## Stored dataset items
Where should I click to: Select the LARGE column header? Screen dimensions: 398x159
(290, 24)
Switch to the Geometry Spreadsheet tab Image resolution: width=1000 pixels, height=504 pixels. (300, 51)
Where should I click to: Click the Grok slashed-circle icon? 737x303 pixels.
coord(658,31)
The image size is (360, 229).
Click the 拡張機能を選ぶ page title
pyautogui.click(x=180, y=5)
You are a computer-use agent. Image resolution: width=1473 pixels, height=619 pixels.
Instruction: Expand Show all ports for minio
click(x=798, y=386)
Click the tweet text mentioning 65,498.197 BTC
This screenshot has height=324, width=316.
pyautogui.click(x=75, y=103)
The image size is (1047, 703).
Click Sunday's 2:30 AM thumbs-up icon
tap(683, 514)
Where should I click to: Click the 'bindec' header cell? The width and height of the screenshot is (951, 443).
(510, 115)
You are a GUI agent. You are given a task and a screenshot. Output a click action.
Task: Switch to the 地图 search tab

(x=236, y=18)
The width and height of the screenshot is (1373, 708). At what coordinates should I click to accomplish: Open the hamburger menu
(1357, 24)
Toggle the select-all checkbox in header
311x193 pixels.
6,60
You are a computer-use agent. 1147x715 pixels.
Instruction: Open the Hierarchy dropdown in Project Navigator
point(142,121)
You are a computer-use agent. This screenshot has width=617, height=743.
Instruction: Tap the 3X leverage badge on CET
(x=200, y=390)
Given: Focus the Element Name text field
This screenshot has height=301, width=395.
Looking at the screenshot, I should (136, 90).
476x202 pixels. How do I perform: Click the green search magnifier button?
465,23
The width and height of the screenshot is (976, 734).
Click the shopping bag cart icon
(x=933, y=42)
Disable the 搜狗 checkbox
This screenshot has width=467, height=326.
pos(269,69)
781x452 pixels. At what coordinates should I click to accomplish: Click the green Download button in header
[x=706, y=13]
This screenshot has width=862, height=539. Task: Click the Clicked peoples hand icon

## INSTRUCTIONS TO FOLLOW
Reproduce each entry exactly, leaving out nothing.

## RESULT BELOW
Where should I click to: Select the LARGE column header? Screen dimensions: 398x159
(290, 24)
Switch to the Geometry Spreadsheet tab Image resolution: width=1000 pixels, height=504 pixels. (300, 51)
Where should I click to: Click the Grok slashed-circle icon? 737x303 pixels.
coord(658,31)
The image size is (360, 229).
Click the 拡張機能を選ぶ page title
pyautogui.click(x=180, y=5)
You are a computer-use agent. Image resolution: width=1473 pixels, height=619 pixels.
Instruction: Expand Show all ports for minio
click(x=798, y=386)
Click the tweet text mentioning 65,498.197 BTC
This screenshot has height=324, width=316.
pyautogui.click(x=75, y=103)
The image size is (1047, 703).
Click Sunday's 2:30 AM thumbs-up icon
tap(683, 514)
Where should I click to: Click the 'bindec' header cell? The width and height of the screenshot is (951, 443).
(510, 115)
You are a GUI agent. You are given a task and a screenshot. Output a click action.
Task: Switch to the 地图 search tab

(x=236, y=18)
The width and height of the screenshot is (1373, 708). At what coordinates should I click to accomplish: Open the hamburger menu
(1357, 24)
Toggle the select-all checkbox in header
311x193 pixels.
6,60
You are a computer-use agent. 1147x715 pixels.
Instruction: Open the Hierarchy dropdown in Project Navigator
point(142,121)
You are a computer-use agent. This screenshot has width=617, height=743.
Instruction: Tap the 3X leverage badge on CET
(x=200, y=390)
Given: Focus the Element Name text field
This screenshot has height=301, width=395.
Looking at the screenshot, I should (136, 90).
476x202 pixels. How do I perform: Click the green search magnifier button?
465,23
The width and height of the screenshot is (976, 734).
Click the shopping bag cart icon
(x=933, y=42)
Disable the 搜狗 checkbox
This screenshot has width=467, height=326.
pos(269,69)
781x452 pixels. At what coordinates should I click to accomplish: Click the green Download button in header
[x=706, y=13]
This screenshot has width=862, height=539. Task: Click the Clicked peoples hand icon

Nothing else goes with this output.